**WHAT YOU NEED TO DO**
Copy all of the data that follows without altering a word.

(TASK INPUT)

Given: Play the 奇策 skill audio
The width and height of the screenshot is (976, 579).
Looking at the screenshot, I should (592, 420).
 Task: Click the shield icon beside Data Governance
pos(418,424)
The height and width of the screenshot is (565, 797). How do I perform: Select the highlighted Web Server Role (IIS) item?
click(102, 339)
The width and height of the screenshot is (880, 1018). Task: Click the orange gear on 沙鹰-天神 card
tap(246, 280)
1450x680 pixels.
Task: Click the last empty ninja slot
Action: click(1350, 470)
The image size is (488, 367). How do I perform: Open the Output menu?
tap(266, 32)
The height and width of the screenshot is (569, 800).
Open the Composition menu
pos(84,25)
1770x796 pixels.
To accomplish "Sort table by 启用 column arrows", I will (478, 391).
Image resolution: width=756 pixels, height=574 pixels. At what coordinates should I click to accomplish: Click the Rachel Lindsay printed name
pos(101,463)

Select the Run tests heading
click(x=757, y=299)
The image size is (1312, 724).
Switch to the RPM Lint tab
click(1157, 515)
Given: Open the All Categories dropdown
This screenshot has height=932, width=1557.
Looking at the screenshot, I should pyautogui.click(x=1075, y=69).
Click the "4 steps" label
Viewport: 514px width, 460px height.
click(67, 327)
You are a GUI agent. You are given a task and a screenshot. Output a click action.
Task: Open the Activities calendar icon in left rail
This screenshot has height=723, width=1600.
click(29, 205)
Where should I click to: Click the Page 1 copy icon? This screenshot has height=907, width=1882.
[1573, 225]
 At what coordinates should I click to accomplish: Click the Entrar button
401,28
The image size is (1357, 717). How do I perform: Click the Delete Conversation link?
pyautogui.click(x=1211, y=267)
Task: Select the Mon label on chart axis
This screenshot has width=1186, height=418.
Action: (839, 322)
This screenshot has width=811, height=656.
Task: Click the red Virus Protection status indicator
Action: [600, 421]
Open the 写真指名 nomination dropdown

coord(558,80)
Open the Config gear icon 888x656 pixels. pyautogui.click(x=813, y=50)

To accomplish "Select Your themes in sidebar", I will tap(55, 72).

(End TASK INPUT)

**FINISHED EXERCISE**
Given: Play the 奇策 skill audio
The width and height of the screenshot is (976, 579).
Looking at the screenshot, I should (592, 420).
 Task: Click the shield icon beside Data Governance
pos(418,424)
The height and width of the screenshot is (565, 797). How do I perform: Select the highlighted Web Server Role (IIS) item?
click(102, 339)
The width and height of the screenshot is (880, 1018). Task: Click the orange gear on 沙鹰-天神 card
tap(246, 280)
1450x680 pixels.
Task: Click the last empty ninja slot
Action: click(1350, 470)
The image size is (488, 367). How do I perform: Open the Output menu?
tap(266, 32)
The height and width of the screenshot is (569, 800).
Open the Composition menu
pos(84,25)
1770x796 pixels.
To accomplish "Sort table by 启用 column arrows", I will (478, 391).
Image resolution: width=756 pixels, height=574 pixels. At what coordinates should I click to accomplish: Click the Rachel Lindsay printed name
pos(101,463)

Select the Run tests heading
click(x=757, y=299)
The image size is (1312, 724).
Switch to the RPM Lint tab
click(1157, 515)
Given: Open the All Categories dropdown
This screenshot has height=932, width=1557.
Looking at the screenshot, I should pyautogui.click(x=1075, y=69).
Click the "4 steps" label
Viewport: 514px width, 460px height.
click(67, 327)
You are a GUI agent. You are given a task and a screenshot. Output a click action.
Task: Open the Activities calendar icon in left rail
This screenshot has height=723, width=1600.
click(29, 205)
Where should I click to: Click the Page 1 copy icon? This screenshot has height=907, width=1882.
[1573, 225]
 At what coordinates should I click to accomplish: Click the Entrar button
401,28
The image size is (1357, 717). How do I perform: Click the Delete Conversation link?
pyautogui.click(x=1211, y=267)
Task: Select the Mon label on chart axis
This screenshot has width=1186, height=418.
Action: (839, 322)
This screenshot has width=811, height=656.
Task: Click the red Virus Protection status indicator
Action: [600, 421]
Open the 写真指名 nomination dropdown

coord(558,80)
Open the Config gear icon 888x656 pixels. pyautogui.click(x=813, y=50)

To accomplish "Select Your themes in sidebar", I will tap(55, 72).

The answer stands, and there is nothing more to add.